• _Task goal_:
Filter the records, keeping every line that has the string "computer".

(Stored data entries)
━━━━━━━━━━━━━━━━

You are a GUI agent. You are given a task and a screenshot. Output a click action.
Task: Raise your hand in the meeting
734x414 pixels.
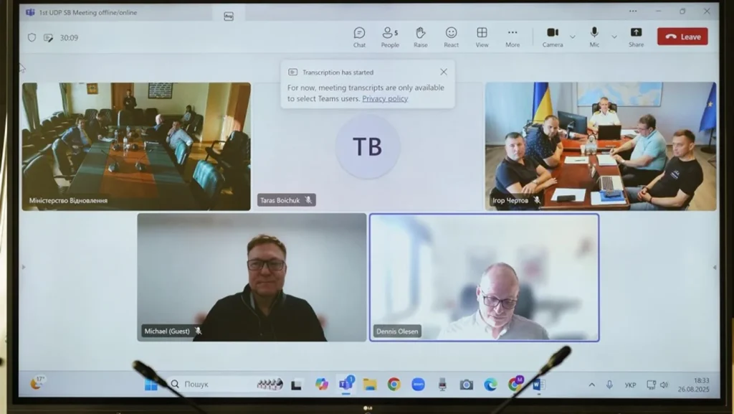click(x=420, y=37)
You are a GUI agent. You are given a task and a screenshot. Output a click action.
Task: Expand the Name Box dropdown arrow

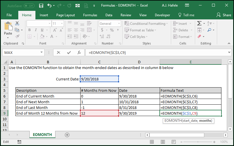41,52
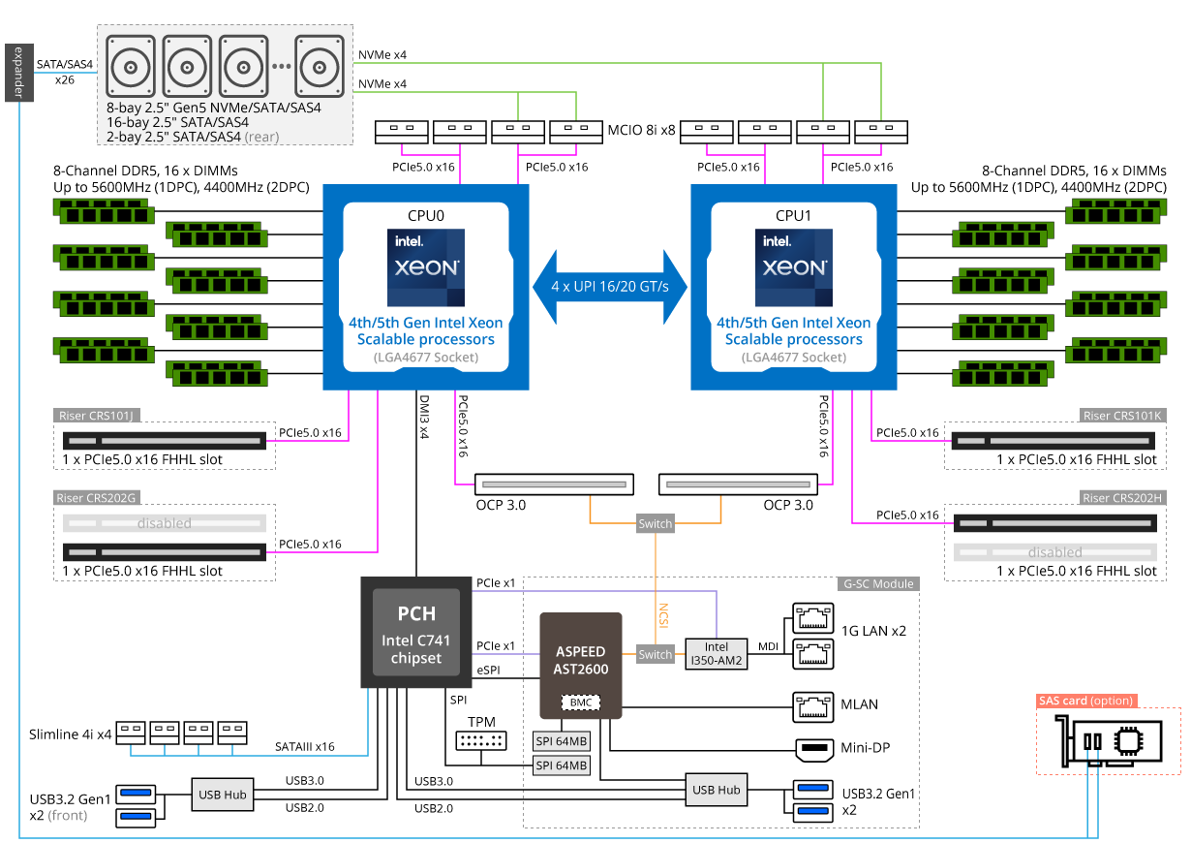Screen dimensions: 1191x843
Task: Click the 4 x UPI 16/20 GT/s arrow
Action: point(611,286)
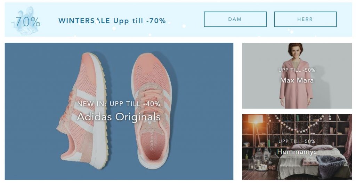
Task: Click the woman in pink coat image
Action: 296,76
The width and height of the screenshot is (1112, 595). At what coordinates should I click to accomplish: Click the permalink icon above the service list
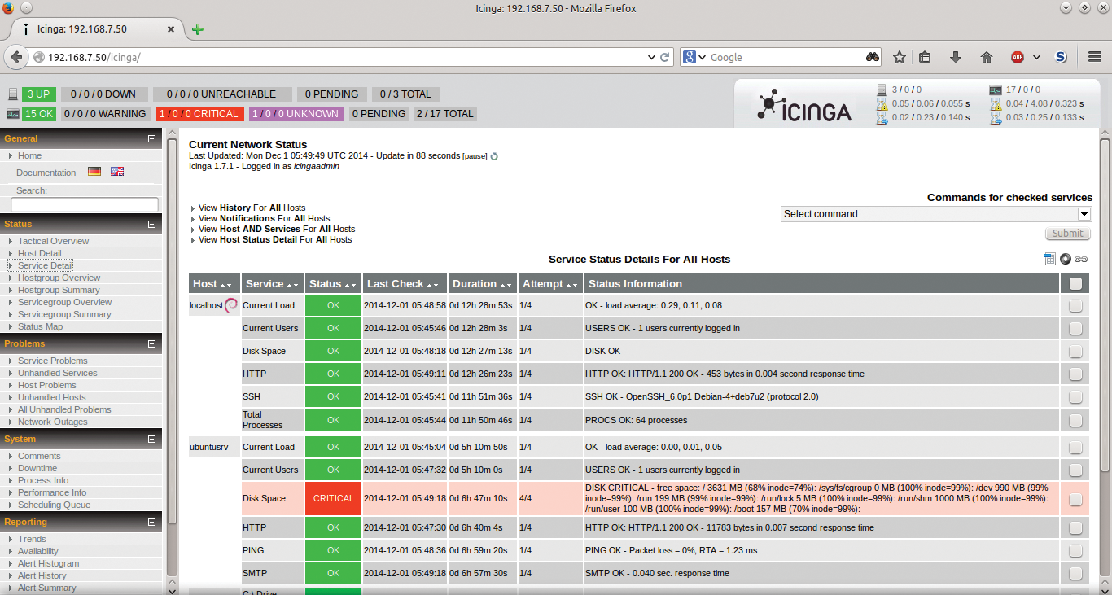1081,259
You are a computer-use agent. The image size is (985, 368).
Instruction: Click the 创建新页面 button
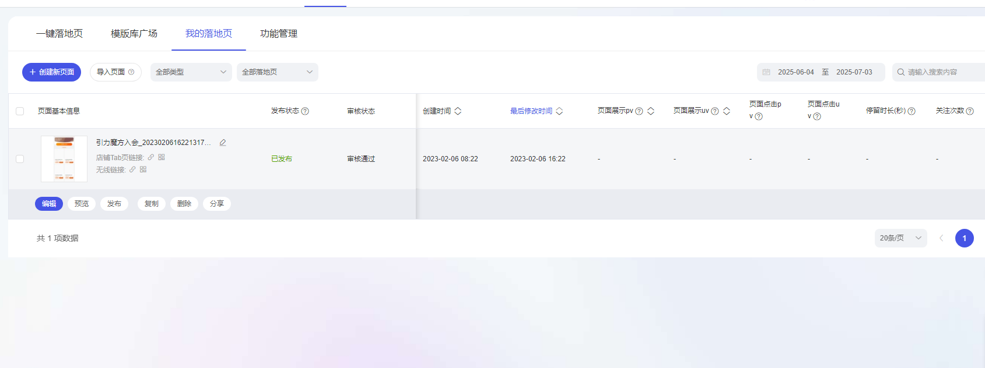point(51,72)
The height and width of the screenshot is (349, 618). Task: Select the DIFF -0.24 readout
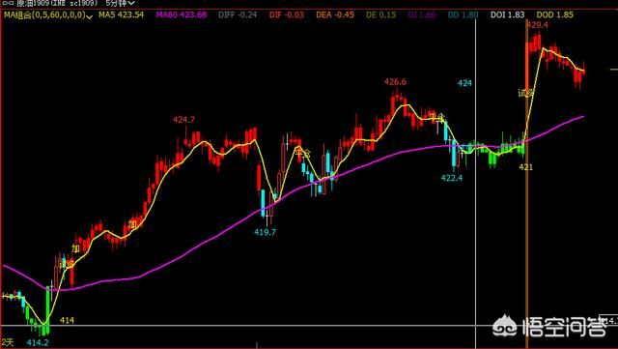pyautogui.click(x=238, y=15)
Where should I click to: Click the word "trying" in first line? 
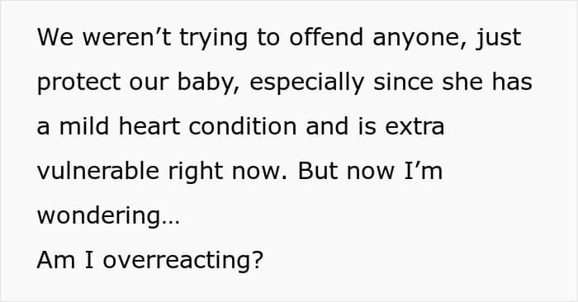pyautogui.click(x=213, y=39)

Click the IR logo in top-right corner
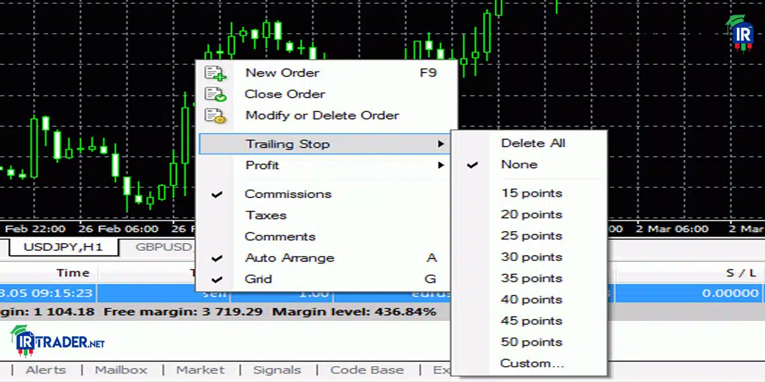point(740,32)
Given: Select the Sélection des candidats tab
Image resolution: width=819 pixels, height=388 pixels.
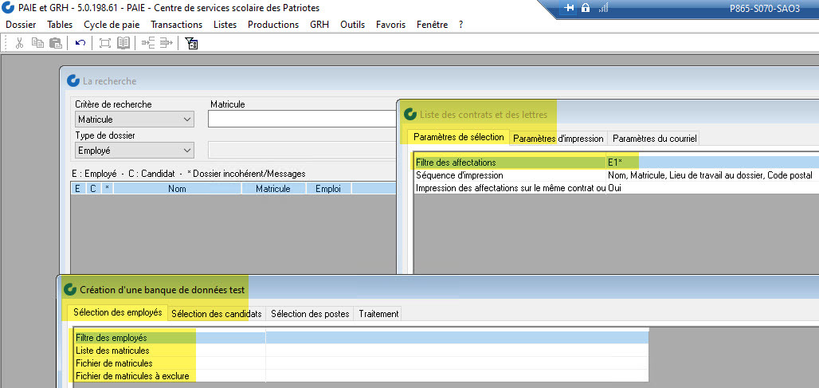Looking at the screenshot, I should 216,314.
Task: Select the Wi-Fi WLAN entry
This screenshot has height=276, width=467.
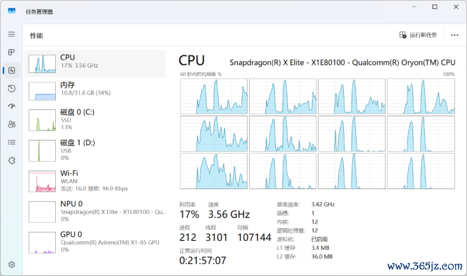Action: tap(95, 180)
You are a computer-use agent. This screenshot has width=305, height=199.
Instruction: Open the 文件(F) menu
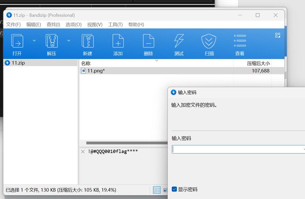tap(13, 24)
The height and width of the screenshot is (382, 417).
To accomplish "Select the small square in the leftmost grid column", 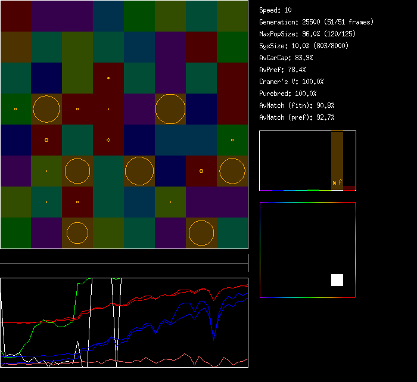I will [15, 109].
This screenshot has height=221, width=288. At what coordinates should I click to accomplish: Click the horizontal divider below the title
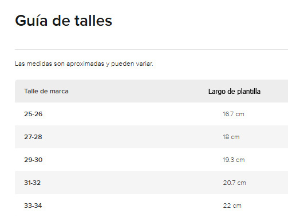click(151, 49)
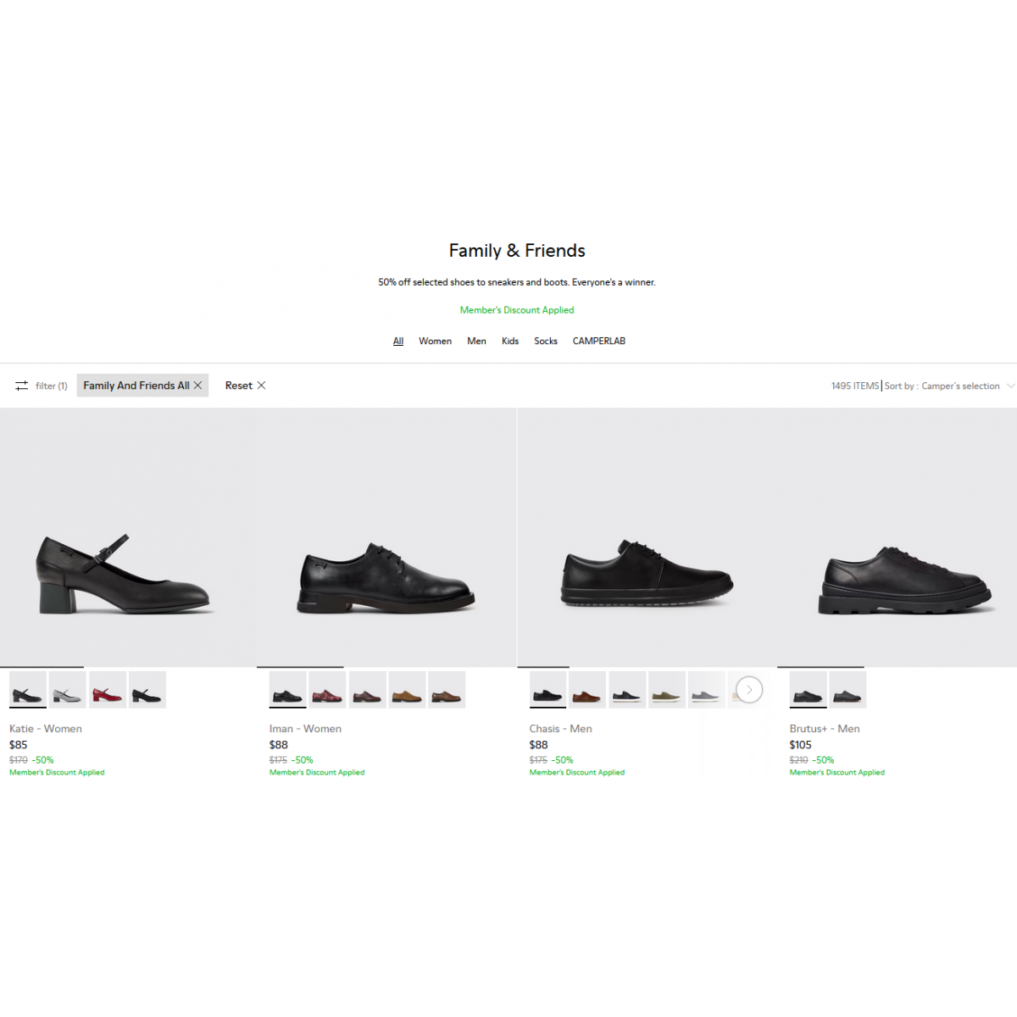
Task: Select the red Katie shoe swatch
Action: [108, 690]
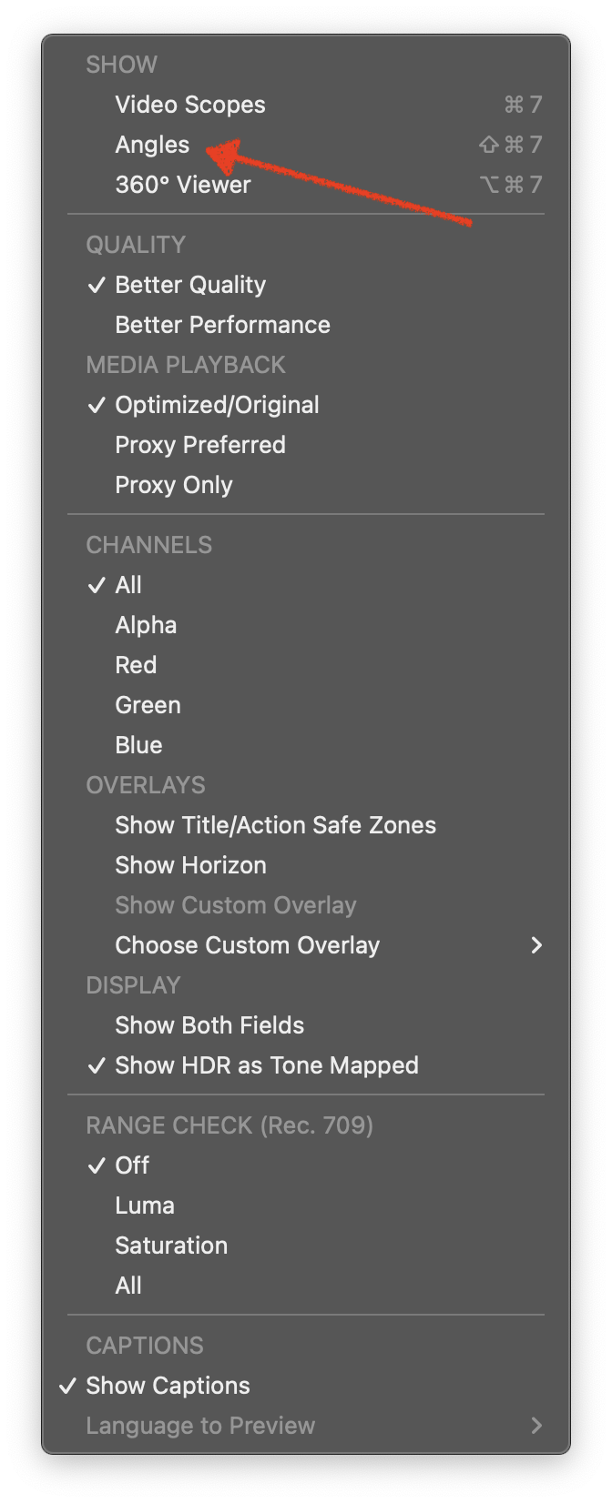
Task: Expand Choose Custom Overlay submenu
Action: tap(306, 945)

━━━━━━━━━━━━━━━━

• _Result of the exercise_:
You are a computer-use agent. The image size is (985, 368).
You are a computer-use agent. This screenshot has width=305, height=199.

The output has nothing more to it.